EXERCISE DIRECTIONS ▸
Please copy out, word for word, the lines from the one containing "Task: Click the 华为p30手机壳 search input field" through the one containing "The width and", both included, and nothing else.

RECORDS TO USE ▸
==============================
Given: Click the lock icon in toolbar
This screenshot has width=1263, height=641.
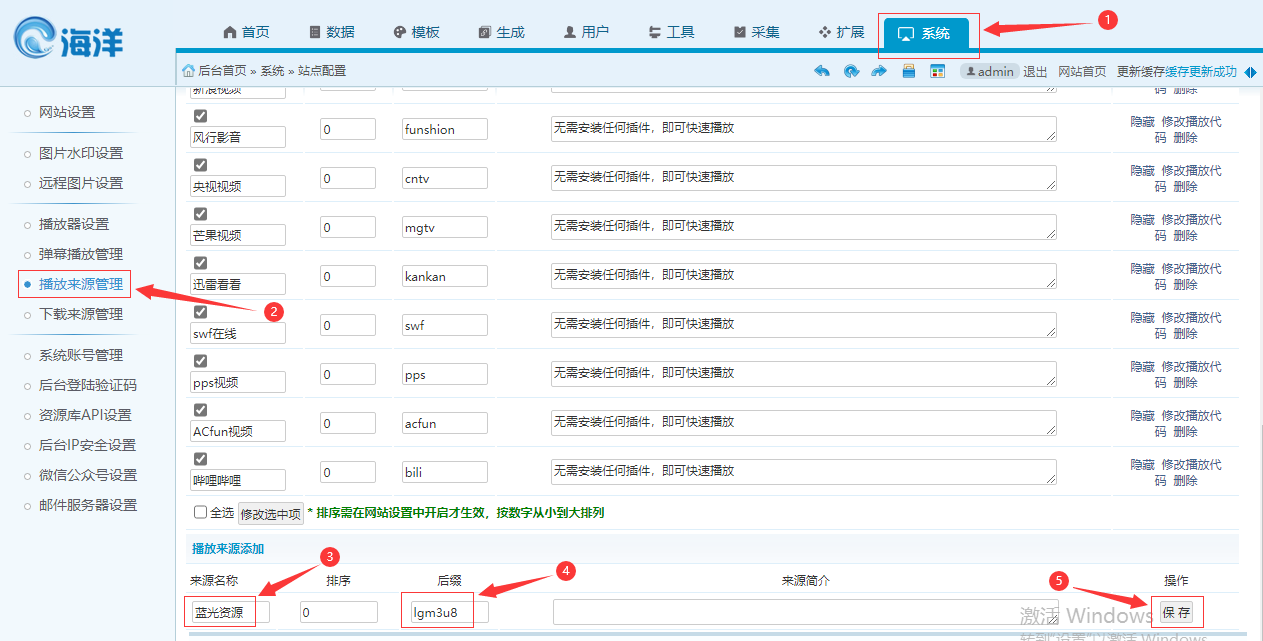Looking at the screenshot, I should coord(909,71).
==============================
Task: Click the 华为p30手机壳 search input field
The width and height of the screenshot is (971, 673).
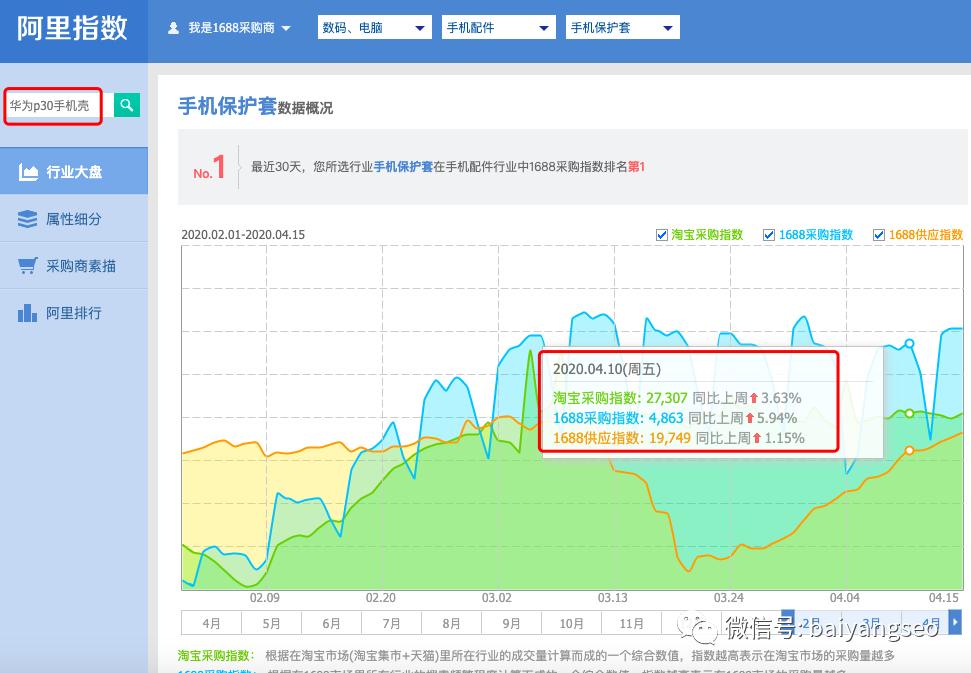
==============================
ANSWER FOR THIS EXERCISE ▸
Task: Click the 华为p30手机壳 search input field
The width and height of the screenshot is (971, 673).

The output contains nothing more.